- Garmurt-e Nosrati Location within Iran
- Coordinates: 33°42′10″N 47°49′34″E﻿ / ﻿33.70278°N 47.82611°E
- Country: Iran
- Province: Lorestan
- County: Chegeni
- District: Shahivand
- Rural District: Kashkan-e Shomali

Population (2016)
- • Total: 198
- Time zone: UTC+3:30 (IRST)

= Garmurt-e Nosrati =

Village in Lorestan province, Iran

Garmurt-e Nosrati (گرمورت نصرتی) (Note: Also romanized as Garmūrt-e Noşratī; also known as Garmūrt and Garmūrt-e Ramaẕān) is a village in Kashkan-e Shomali Rural District (Note: Formerly Kashkan Rural District) of Shahivand District in Chegeni County, (Note: Formerly Dowreh County) Lorestan province, Iran.

==Demographics==
===Population===
At the time of the 2006 National Census, the village's population was 173 in 38 households, when it was in Kashkan Rural District (Note: Renamed Kashkan-e Shomali Rural District) of the former Dowreh-ye Chegeni District in Khorramabad County.

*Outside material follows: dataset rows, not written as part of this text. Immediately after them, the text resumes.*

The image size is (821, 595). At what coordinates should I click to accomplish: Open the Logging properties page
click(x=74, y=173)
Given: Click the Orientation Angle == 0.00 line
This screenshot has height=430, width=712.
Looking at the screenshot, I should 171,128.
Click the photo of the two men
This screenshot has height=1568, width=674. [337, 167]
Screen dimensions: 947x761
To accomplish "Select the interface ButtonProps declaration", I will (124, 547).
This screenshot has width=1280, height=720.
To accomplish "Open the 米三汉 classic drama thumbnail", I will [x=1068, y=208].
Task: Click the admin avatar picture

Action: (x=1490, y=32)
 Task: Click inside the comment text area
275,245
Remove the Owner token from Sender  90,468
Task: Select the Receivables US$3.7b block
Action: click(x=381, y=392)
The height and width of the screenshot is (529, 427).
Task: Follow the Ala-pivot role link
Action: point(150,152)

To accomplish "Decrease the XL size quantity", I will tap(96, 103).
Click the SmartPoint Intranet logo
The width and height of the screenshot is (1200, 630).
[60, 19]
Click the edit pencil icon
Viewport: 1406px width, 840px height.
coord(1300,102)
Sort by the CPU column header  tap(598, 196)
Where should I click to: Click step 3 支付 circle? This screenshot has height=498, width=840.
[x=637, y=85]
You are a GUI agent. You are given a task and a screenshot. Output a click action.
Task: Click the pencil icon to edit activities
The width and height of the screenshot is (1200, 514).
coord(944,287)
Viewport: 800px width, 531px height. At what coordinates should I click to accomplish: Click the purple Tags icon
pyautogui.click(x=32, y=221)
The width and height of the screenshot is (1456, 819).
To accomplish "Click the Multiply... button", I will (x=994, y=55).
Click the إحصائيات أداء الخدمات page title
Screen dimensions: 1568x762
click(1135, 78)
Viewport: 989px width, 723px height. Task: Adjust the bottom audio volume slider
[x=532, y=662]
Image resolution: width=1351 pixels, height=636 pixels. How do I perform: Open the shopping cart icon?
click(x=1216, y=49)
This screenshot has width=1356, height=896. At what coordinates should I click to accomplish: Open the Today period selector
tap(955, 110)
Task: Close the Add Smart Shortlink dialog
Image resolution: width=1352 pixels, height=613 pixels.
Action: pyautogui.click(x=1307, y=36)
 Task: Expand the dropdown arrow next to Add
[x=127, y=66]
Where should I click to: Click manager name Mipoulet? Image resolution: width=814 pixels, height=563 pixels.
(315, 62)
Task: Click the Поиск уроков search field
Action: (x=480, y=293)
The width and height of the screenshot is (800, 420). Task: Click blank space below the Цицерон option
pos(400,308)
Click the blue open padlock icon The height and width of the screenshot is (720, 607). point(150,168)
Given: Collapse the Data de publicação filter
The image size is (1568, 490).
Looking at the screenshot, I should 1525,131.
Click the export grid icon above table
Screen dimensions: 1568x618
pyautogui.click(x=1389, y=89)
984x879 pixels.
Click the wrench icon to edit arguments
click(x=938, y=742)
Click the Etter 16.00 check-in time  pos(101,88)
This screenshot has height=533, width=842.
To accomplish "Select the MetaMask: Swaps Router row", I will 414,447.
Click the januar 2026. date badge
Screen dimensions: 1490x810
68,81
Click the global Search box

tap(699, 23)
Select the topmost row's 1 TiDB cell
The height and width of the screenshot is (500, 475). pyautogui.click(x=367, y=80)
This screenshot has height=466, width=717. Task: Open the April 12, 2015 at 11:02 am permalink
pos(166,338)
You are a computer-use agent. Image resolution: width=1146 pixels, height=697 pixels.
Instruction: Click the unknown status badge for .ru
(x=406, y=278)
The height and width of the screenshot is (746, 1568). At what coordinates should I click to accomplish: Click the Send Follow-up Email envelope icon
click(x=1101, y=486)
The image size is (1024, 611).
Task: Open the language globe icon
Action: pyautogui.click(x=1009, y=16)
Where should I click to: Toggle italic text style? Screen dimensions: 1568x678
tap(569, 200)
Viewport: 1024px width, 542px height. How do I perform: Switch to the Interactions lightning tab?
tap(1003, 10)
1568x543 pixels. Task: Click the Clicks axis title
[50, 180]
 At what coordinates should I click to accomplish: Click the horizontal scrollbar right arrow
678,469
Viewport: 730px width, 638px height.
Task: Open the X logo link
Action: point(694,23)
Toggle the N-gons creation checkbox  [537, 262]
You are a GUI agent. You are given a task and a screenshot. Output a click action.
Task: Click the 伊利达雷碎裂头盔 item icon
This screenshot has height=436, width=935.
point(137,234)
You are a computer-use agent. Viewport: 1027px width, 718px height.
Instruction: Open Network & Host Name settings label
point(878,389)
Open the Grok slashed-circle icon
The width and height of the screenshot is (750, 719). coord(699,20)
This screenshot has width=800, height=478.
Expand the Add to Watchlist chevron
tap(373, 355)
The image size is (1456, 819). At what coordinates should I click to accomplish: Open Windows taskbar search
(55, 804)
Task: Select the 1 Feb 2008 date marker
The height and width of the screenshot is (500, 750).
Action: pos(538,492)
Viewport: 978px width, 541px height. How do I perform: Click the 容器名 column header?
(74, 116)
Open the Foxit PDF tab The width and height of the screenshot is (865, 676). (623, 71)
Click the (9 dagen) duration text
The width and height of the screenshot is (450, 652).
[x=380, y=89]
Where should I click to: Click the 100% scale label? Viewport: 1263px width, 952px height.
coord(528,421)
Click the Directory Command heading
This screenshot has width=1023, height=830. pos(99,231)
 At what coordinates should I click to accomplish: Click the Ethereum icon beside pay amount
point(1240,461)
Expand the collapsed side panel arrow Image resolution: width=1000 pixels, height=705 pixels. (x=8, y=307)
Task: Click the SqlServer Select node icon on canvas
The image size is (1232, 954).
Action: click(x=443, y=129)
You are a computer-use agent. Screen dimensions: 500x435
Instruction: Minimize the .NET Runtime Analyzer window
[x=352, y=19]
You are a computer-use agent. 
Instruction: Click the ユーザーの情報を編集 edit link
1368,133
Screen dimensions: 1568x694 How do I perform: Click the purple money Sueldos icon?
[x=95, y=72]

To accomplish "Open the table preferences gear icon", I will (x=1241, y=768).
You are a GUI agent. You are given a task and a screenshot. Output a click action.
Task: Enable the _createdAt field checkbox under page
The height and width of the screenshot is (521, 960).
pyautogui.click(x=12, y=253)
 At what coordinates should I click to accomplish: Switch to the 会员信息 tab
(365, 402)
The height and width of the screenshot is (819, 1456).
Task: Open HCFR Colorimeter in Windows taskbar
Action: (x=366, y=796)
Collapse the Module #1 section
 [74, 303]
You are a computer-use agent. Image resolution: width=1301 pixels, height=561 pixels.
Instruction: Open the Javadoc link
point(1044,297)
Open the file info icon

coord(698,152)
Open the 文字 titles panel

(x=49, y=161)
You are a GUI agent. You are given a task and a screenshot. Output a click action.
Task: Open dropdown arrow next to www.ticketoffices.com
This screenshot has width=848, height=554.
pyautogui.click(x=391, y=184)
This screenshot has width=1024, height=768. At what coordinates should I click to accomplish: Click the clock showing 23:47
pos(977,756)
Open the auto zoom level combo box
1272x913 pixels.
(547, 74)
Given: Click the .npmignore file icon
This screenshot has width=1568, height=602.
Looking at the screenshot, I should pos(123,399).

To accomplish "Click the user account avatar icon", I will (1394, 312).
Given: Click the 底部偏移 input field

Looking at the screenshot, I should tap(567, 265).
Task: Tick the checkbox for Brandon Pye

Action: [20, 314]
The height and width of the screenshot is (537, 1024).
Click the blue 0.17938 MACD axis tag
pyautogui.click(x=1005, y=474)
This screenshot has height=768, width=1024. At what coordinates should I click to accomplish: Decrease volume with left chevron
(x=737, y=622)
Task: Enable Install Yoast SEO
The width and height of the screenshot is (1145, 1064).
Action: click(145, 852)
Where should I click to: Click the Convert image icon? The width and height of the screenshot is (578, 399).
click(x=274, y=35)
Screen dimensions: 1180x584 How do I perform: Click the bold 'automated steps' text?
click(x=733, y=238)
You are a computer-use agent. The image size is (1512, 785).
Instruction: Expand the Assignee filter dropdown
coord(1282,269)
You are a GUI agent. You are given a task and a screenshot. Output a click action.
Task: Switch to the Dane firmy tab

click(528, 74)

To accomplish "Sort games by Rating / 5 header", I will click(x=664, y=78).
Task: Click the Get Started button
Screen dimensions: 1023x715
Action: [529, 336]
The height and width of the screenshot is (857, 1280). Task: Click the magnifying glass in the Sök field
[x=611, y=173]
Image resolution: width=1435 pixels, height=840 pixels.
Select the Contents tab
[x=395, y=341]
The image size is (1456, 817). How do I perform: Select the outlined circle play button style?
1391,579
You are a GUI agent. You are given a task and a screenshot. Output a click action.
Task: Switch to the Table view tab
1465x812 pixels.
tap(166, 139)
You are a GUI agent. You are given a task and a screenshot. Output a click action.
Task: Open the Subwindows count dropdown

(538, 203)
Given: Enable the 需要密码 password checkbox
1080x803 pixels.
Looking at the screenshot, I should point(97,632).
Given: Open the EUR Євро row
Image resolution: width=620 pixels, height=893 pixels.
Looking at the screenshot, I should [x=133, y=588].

The following census in 2011 counted 186 people in 41 households, by which time the district had been separated from the county in the establishment of Dowreh County. (Note: Renamed Chegeni County) The rural district was transferred to the new Shahivand District and renamed Kashkan-e Shomali Rural District. The 2016 census measured the population of the village as 198 people in 54 households.